Thailand's 2026-2050 Power Development Plan lifts the renewable-generation target to 51% by 2037, reinforcing policy pressure to electrify space-conditioning and process-heating loads. Rising industrial electricity demand in the Eastern Economic Corridor is already stressing peak generation windows, and grid operators view heat pumps as controllable loads that can absorb overnight solar surplus. EGAT's Energy Plus rebates link eligibility to five-star labels and smart-grid-ready controls, enabling projects such as Thai Honda Manufacturing's 400 kW unit that trimmed natural-gas use and achieved a 2.4-year payback. Compliance with Bio-Circular-Green Economy disclosure rules further incentivizes manufacturers to switch from gas boilers to heat pumps, ensuring export competitiveness in carbon-constrained market.

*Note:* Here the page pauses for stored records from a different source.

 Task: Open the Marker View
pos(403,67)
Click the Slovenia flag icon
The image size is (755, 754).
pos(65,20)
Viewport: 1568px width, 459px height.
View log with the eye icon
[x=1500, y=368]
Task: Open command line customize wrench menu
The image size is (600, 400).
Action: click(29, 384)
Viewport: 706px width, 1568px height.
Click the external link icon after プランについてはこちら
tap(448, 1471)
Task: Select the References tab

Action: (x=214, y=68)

EGAT widened the peak-to-off-peak differential to 1.8 THB (USD 0.055) kWh in 2026, cutting levelized energy costs for load-shifting heat-pump users by up to 40%. Hospitality properties have quickly capitalized; Rayavadee Krabi reported 70% hot-water electricity savings after installing more than 100 inverter units that operate almost exclusively during discounted hours. The pricing spread is also spurring a 4.61% CAGR for hybrid configurations that bypass high-tariff windows entirely, although financing models still grapple with tariff-review uncertainty beyond three-year horizons.
Typical 10 kW residential units cost 180,000-250,000 THB (USD 5,140-7,140) installed, three times the price of comparable split air conditioners, deterring buyers who discount future savings at double-digit rates. Specialized hydronic piping and multi-trade coordination inflate labor outlays by up to 50%. Only 12% of commercial projects in 2025 leveraged performance-based Energy Service Company contracts, as lenders demand standardized measurement protocols before underwriting shared-savings streams. Import-duty swings of 5-10% on compressors compound budgeting risk, although local suppliers are exploring domestically sourced components to narrow the cost gap.

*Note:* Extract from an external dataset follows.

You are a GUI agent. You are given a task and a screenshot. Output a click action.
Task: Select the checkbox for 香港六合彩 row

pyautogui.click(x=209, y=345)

Other drivers and restraints analyzed in the detailed report include:
For complete list of drivers and restraints, kindly check the Table Of Contents.

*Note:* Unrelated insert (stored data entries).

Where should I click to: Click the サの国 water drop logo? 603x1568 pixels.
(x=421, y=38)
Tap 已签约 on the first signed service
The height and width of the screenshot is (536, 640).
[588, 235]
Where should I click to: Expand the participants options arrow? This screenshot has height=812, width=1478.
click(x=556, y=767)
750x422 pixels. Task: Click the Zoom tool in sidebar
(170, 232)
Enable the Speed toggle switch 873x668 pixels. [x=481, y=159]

Air source units delivered 62.78% Thailand heat pump market share in 2025, propelled by plug-and-play installation that avoids drilling or cooling-tower tie-ins. Commercial retrofits in mid-rise Bangkok hotels underline the appeal of minimal disruption and rapid commissioning. Water- and ground-source systems together held 28%, clustered in condominiums and industrial plants where higher capital outlays are offset by efficiency gains during Thailand's hot season. Ground-source installations, though just a niche today, are gathering momentum among luxury condominiums marketing geothermal systems as premium amenities.
Hybrid architectures are the quickest-growing slice at a 4.61% CAGR. Industrial users facing peak-tariff exposure value the redundancy of auxiliary gas or electric backup, while data centers view hybridization as a hedge against grid instability. Manufacturers are rolling out enhanced-vapor-injection compressors and variable-speed fans to keep air-source coefficient-of-performance drops below 15% even when ambient temperatures top 38 °C.
Air-to-water platforms captured 48.31% of 2025 revenue, serving space cooling and hot-water loads from a shared hydronic loop. Hotels and hospitals appreciate the single-plantroom footprint and consolidated maintenance contracts. Air-to-air variable refrigerant flow systems held roughly one-third share, thriving where chilled-water distribution is absent. Ground-to-water solutions are expanding at 5.02% CAGR as manufacturers seek stable year-round 40-80 °C process heat while curbing liquefied-petroleum-gas use under Scope 1 disclosure mandates.
Water-to-water designs remain niche but showcase technical frontiers: GR TECH's HEATAQUA simultaneously produces 5 °C chilled water and 80 °C hot water for food plants, demonstrating co-generation potential. Public projects like the Government Complex Bangkok validate hydronic architectures that favor water-based heat-pump roll-outs.